Not only medical, military, and industrial applications will also benefit from light and agile microbots that do not require additional power inputs to operate. Hygrobot, the biologically inspired bilayer structure harnessing energy from the environmental humidity uses ratchets to move forward. The hygroscopically responsive film quickly swells and shrinks lengthwise in response to a change in humidity.

SALTO the Agile Jumping Robot

In the Biomimetic Millisystems Lab at UC Berkeley, Duncan Haldane is responsible for numerous bite-sized bio-inspired robots—robots with hairs, robots with tails, robots with wings, and running robots. Haldane and the other members of the lab look at the most talented and capable animals for inspiration for their robotic designs.

The African Galago or Bushbaby is one such animal. It is a fluffy, cute, talented, and capable little jumping animal weighing only a few kilos. However, this little creature can jump over and clear bushes nearly two meters tall in a single bound. Biologists have discovered that Galagos’ legs are specially structured to amplify the power of their tendons and muscles. Haldane and his team accordingly made Salto, a legged robot weighing only a hundred grams, endowing it with agility and the most impressive jumping skills. Salto features in a paper the new journal Science Robotics.

Jumping is not only about how high one can jump, how frequently you can jump also matters. Haldane and his team have coined the term agility to refer to how far upwards one can go while jumping repeatedly. Technically, they define it as the maximum average vertical velocity achieved while performing repeated jumps. For a Galago, it can jump 1.7 m in height repeatedly every 0.78 s—an agility of 2.2 m/s.

Therefore, to be called agile, the jumper not only has to jump high, he also has to be able to jump frequently. For instance, although EPFL’s Jumper can jump to impressive heights of 1.3 m, it can only do so every four seconds. That means its agility is a measly 0.325 m/s. On the other hand, Minitaur can jump up only to 0.48 m, but it does so every 0.43 s, which gives it a much better agility of 1.1 m/s, despite its lower jumping ability.

That means improving agility involves jumping either higher, or more frequently, or both. Galagos are agile, because of not only their ability to jump high, but also their ability to do so repeatedly. Most jumping robots have low agility, because, they need to spend time winding a spring for storing up enough energy to jump again, and this reduces their jump frequency. The researchers at Berkeley wanted a robot with an agility matching that of the Galagos. With Salto, they have come close, as Salto can jump 1 m every 0.58 seconds, earning an agility of 1.7 m/s.

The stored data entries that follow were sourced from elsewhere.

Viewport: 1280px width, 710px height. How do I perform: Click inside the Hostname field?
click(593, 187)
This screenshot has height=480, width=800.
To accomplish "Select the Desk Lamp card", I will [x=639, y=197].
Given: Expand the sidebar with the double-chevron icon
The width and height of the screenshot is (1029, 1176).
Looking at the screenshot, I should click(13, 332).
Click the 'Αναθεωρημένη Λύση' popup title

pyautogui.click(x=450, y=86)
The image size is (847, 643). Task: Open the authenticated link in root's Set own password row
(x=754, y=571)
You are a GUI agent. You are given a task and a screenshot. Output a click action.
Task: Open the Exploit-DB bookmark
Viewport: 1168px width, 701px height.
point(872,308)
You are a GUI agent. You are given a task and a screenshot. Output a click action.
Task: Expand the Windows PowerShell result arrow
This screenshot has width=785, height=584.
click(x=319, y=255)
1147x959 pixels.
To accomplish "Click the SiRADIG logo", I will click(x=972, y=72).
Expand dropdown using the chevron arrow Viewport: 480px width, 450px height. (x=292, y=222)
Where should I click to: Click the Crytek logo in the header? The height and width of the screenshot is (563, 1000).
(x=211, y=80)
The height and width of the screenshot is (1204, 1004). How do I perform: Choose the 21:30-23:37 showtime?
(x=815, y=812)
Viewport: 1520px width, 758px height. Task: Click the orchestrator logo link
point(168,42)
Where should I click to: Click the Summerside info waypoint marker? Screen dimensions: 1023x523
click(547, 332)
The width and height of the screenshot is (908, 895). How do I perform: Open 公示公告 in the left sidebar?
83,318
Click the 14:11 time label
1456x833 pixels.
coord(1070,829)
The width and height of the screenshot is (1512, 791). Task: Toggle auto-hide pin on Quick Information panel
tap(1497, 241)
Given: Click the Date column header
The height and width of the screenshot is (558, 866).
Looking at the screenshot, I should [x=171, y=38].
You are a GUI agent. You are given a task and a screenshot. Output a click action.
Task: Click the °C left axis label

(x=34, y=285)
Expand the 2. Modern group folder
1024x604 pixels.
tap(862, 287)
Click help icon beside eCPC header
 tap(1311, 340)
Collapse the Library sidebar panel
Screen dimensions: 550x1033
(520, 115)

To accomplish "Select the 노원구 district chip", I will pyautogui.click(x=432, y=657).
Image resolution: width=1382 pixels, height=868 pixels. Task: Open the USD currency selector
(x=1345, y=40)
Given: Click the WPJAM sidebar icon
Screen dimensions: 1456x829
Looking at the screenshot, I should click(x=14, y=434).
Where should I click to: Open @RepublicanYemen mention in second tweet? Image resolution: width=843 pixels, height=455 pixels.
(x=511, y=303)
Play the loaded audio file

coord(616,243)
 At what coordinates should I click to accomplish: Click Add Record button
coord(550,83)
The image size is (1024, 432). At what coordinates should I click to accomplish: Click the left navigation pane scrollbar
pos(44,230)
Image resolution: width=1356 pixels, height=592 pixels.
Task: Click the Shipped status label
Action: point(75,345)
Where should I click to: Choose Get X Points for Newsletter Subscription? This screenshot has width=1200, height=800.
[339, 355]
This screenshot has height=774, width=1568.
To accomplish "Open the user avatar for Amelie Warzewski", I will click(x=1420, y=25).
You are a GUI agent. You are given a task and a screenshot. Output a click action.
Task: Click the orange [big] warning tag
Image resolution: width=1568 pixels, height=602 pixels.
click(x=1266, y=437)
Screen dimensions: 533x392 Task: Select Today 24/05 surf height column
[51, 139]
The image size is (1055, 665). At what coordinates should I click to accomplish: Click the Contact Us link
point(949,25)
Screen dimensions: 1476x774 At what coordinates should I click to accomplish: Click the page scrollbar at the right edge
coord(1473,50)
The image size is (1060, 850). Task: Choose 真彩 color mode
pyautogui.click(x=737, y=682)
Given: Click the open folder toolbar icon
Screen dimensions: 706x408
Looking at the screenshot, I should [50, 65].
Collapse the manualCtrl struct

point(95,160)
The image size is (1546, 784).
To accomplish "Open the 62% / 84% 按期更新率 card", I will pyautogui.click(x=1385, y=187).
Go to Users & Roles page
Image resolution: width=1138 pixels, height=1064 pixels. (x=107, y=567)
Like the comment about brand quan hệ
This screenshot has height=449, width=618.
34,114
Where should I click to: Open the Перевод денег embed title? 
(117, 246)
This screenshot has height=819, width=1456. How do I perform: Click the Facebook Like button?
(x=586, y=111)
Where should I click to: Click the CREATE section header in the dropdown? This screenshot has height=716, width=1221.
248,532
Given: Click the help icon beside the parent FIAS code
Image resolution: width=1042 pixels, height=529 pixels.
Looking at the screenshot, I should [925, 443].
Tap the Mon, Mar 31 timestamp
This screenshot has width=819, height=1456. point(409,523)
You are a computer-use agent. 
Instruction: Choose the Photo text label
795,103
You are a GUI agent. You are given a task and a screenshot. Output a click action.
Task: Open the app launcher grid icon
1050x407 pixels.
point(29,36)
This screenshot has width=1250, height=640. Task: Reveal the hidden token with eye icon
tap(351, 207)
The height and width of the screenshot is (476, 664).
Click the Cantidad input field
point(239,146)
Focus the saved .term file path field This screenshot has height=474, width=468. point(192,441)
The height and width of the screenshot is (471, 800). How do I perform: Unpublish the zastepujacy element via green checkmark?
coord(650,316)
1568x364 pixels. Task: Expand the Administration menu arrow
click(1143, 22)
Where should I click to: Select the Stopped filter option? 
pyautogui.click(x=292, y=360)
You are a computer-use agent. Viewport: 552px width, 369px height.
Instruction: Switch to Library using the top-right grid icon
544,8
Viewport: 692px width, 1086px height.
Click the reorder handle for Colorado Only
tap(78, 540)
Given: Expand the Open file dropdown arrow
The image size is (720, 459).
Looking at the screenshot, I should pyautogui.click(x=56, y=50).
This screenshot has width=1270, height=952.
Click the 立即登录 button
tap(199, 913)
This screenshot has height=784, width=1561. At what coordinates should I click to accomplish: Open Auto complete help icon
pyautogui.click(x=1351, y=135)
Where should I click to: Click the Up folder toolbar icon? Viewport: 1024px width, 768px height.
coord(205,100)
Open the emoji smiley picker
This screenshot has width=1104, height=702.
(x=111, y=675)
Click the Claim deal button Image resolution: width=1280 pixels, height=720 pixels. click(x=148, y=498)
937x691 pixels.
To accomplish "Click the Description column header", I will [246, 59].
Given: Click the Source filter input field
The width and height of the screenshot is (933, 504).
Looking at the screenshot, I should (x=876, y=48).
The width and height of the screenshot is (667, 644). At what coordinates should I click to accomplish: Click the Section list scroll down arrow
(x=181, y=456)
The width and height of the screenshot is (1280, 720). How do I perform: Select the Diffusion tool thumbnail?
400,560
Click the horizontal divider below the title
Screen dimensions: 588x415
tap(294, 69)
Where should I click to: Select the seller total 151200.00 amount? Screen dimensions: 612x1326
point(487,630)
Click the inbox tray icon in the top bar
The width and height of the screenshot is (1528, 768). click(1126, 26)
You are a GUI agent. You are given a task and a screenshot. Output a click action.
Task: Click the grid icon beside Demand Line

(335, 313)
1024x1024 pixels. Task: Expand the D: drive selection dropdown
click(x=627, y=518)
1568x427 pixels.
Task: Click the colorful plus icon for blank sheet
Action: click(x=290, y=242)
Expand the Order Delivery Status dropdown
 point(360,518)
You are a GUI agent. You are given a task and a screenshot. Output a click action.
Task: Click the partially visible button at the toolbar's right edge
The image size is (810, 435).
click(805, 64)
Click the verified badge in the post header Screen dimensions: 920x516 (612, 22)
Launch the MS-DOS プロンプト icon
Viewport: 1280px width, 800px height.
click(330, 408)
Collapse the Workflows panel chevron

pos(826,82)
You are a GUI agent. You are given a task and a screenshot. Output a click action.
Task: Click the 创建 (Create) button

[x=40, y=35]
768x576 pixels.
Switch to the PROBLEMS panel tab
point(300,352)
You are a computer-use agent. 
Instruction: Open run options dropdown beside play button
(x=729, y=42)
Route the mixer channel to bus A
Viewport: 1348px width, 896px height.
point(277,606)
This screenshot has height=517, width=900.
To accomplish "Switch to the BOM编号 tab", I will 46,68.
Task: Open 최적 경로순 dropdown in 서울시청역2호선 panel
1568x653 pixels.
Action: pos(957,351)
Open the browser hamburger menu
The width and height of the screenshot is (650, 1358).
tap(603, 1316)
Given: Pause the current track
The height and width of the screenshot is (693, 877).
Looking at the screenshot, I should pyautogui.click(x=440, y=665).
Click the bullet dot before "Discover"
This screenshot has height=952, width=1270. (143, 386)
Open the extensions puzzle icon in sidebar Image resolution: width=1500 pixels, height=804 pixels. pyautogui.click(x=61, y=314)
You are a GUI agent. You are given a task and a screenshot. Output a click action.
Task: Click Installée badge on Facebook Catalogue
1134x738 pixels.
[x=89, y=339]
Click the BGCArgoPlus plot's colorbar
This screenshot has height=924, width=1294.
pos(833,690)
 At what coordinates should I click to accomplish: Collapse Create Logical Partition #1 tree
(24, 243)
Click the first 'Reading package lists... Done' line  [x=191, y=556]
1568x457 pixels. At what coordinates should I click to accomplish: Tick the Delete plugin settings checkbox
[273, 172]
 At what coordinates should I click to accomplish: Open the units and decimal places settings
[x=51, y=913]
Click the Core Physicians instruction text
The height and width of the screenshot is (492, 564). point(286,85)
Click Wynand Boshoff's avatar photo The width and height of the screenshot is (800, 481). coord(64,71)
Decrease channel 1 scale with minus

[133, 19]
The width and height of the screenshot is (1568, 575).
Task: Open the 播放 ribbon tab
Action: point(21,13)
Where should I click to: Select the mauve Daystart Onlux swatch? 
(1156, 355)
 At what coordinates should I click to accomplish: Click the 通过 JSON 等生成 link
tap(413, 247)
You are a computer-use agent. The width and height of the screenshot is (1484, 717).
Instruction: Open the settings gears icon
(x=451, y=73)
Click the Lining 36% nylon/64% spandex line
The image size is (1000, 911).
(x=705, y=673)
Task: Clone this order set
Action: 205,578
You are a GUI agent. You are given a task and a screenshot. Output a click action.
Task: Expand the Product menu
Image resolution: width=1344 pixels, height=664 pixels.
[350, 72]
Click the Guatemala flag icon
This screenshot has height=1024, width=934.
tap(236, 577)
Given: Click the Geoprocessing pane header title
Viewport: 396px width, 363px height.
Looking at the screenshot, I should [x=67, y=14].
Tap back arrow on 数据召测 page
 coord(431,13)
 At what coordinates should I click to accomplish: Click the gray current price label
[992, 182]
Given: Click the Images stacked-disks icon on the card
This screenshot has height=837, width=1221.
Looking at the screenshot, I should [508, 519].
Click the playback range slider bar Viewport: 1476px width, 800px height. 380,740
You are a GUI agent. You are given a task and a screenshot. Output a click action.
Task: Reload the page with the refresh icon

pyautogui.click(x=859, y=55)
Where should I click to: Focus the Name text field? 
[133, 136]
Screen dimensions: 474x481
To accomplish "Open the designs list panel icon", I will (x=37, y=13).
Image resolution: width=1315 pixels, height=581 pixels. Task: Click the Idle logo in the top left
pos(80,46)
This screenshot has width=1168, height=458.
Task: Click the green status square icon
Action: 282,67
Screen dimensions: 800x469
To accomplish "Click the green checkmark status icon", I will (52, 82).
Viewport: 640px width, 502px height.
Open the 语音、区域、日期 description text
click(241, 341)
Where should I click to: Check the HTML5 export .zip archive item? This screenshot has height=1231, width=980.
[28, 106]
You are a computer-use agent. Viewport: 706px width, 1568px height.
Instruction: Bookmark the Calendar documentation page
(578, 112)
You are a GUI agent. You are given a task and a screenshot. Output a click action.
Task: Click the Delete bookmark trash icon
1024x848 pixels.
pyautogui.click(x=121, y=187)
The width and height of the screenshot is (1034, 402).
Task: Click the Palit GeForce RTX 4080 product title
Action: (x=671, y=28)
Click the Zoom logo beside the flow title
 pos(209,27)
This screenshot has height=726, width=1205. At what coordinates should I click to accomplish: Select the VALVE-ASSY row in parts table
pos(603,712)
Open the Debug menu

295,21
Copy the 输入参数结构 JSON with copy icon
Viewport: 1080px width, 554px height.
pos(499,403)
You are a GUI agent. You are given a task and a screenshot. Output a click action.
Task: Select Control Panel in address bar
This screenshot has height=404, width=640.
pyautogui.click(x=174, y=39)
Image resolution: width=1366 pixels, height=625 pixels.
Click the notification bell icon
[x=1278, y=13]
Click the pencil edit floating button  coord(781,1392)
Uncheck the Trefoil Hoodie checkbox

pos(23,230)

Just as with many jumping robots, Salto also uses an elastic element, such as a spring, for the starting point. For Salto, the spring, actually a piece of twistable rubber is placed in series between a motor and the environment, making a Series Elastic Actuator (SEA). Apart from protecting the motor, SEAs also allow for force control and power modulation, while allowing the robot to recover some energy passively.

Such springs are available to the Galagos in the form of their tendons and muscles. However, the leg of the Galagos is in such a form that allows it to output nearly 15 times more force than its muscles can by themselves. Haldane has used this same design for Salto as well.